Figure 10. IHC analysis of Syk and PLK1 in tumor tissues and ER maleate effect on human OSCC derived cells.

A. IHC studies showed no detectable expression of Syk in normal oral mucosa. In OSCC, both nuclear (N) and cytoplasmic (C) expression of Syk were increased. Positive control OSCC tissue showing Syk overexpression was included in each batch of immunostaining. Original magnification is 400x. B. IHC analysis showed no detectable expression of PLK1 in normal oral mucosa. In OSCC, both nuclear (N) and cytoplasmic (C) expression of PLK1 were increased. Positive control OSCC tissue showing PLK1 overexpression was included in each batch of immunostaining.
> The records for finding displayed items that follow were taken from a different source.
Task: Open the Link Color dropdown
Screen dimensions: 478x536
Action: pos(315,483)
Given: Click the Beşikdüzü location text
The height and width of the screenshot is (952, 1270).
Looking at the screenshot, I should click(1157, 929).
Original magnification is 400x. C. Kaplan-Meier survival analysis of Syk. OSCC patients showing nuclear Syk overexpression (Syk positive, Nuc_score≥3) followed up over a period of up to 140 months showed a significant increase in mean disease free survival (DFS) (DFS = 41.03 months) as compared to patients who didn't show nuclear Syk positivity (Syk negative, Nuc_score<3) (DFS = 10.58 months; p = 0.017). D. Kaplan-Meier survival analysis of PLK1. Survival analysis over a period of up to 100 months showed a significant reduction in mean DFS in OSCC patients overexpressing nuclear PLK1 (PLK1 positive, Nuc_score≥3.5) (DFS =58.7 months) as compared to patients who didn't show nuclear PLK1 positivity (PLK1 negative, Nuc_score<3.5) (DFS = 89.8 months; p = 0.004). E. Human OSCC derived cells showed a dose-dependent reduction in cell survival with ER maleate treatment for 48 h. F. PLK1 mRNA level was decreased by ER maleate in a dose dependent manner (0-2 μM) and this decreasing effect was further enhanced in OSCC derived cells with treatment of CBP at 25μM by qPCR assay. The bar graph data were presented as mean ± SEM; groups denoted by different letters represent a significant difference at p < 0.05 (ANOVA followed by Fisher's LSD test).